━━ Records for processing

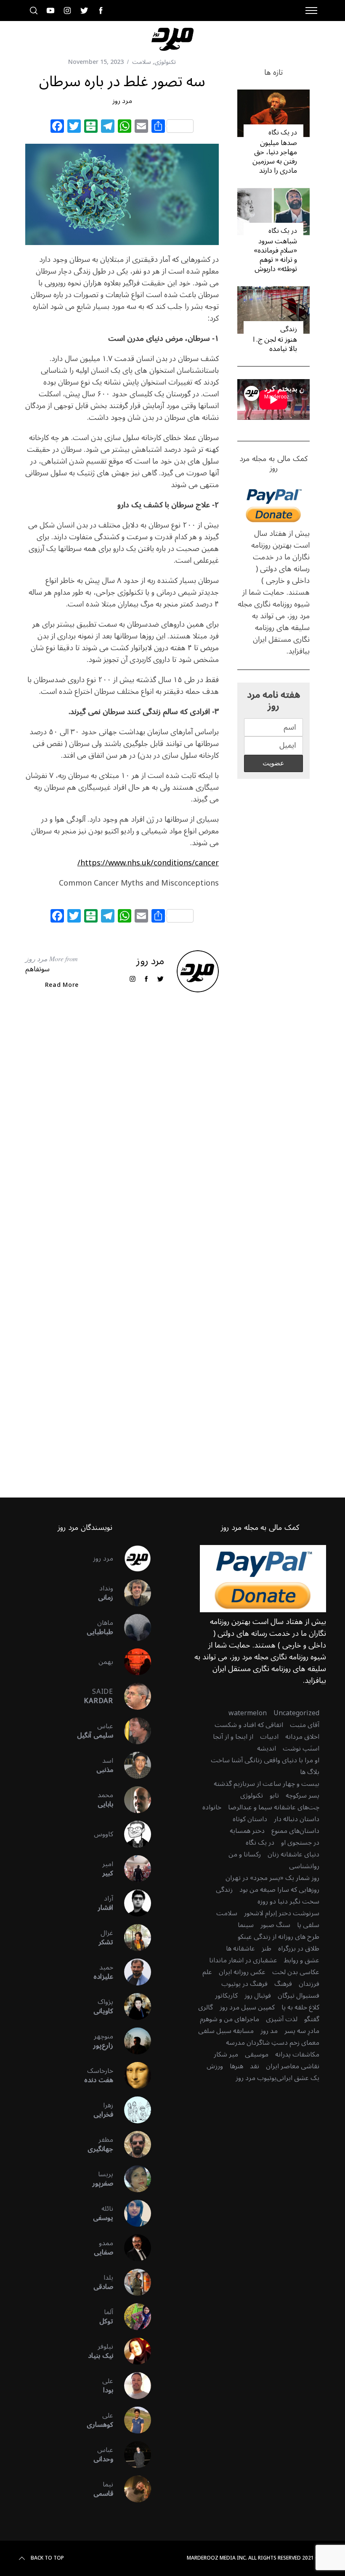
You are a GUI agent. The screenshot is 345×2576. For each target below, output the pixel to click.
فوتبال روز (257, 1995)
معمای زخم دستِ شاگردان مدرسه (272, 2042)
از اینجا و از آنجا (233, 1737)
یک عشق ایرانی (297, 2078)
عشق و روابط (301, 1960)
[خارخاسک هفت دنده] (132, 2075)
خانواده (211, 1807)
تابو (274, 1795)
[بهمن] (132, 1661)
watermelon (247, 1713)
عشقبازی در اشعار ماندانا (243, 1960)
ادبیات (269, 1737)
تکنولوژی (165, 62)
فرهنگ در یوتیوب (244, 1984)
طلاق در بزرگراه (298, 1948)
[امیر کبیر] (132, 1868)
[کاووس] (132, 1834)
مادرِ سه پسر (301, 2031)
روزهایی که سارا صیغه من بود (279, 1890)
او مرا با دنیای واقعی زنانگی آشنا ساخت (265, 1760)
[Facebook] (57, 127)
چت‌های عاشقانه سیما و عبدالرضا (273, 1807)
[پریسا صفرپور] (132, 2178)
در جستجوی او (300, 1842)
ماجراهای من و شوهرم (229, 2019)
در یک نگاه (282, 132)
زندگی (288, 329)
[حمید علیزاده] (132, 1972)
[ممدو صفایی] (132, 2247)
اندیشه (266, 1748)
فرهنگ (283, 1984)
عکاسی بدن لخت (295, 1972)
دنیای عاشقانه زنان (293, 1854)
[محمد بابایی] (132, 1799)
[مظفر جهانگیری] (132, 2144)
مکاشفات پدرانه (297, 2054)
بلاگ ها (309, 1772)
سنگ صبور (275, 1925)
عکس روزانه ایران (242, 1972)
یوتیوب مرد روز (256, 2078)
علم (207, 1972)
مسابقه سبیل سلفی (226, 2031)
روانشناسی (304, 1866)
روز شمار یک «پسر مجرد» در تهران (272, 1878)
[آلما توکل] (132, 2316)
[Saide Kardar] (132, 1696)
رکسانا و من (244, 1854)
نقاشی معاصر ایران (292, 2066)
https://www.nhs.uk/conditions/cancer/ (148, 863)
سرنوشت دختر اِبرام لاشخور (281, 1913)
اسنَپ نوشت (301, 1748)
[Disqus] (122, 1134)
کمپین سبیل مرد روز (247, 2007)
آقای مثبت (304, 1725)
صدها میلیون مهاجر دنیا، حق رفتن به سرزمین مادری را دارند (274, 156)
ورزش (215, 2066)
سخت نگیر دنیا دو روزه (288, 1901)
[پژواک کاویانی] (132, 2006)
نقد (254, 2066)
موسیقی (256, 2054)
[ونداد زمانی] (132, 1592)
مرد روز (122, 101)
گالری (205, 2007)
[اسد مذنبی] (132, 1765)
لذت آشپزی (281, 2019)
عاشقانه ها (240, 1948)
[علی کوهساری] (132, 2420)
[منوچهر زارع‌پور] (132, 2041)
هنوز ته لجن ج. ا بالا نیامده (275, 344)
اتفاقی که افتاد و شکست (249, 1725)
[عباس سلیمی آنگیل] (132, 1730)
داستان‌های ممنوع (295, 1831)
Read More (62, 985)
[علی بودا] (132, 2385)
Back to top (47, 2558)
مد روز (269, 2031)
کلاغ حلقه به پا (300, 2007)
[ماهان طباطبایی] (132, 1627)
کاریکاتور (226, 1995)
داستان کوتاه (250, 1819)
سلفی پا (308, 1925)
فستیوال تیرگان (298, 1995)
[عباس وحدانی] (132, 2454)
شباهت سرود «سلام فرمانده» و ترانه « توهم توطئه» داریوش (275, 255)
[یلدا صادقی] (132, 2282)
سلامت (141, 62)
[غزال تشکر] (132, 1937)
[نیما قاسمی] (132, 2489)
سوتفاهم (37, 969)
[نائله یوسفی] (132, 2213)
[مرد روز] (132, 1558)
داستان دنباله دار (296, 1819)
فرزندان (309, 1984)
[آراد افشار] (132, 1903)
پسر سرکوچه (302, 1795)
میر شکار (226, 2054)
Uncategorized (296, 1713)
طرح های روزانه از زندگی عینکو (278, 1937)
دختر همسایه (247, 1831)
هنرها (236, 2066)
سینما (246, 1925)
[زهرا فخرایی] (132, 2109)
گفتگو (311, 2019)
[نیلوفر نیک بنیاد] (132, 2351)
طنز (266, 1948)
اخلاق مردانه (302, 1737)
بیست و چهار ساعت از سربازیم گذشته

━━━━

- Problem description
What lines of the preceding data include the string "دختر"? Pull them out.

- Answer space
سرنوشت دختر اِبرام لاشخور (281, 1913)
دختر همسایه (247, 1831)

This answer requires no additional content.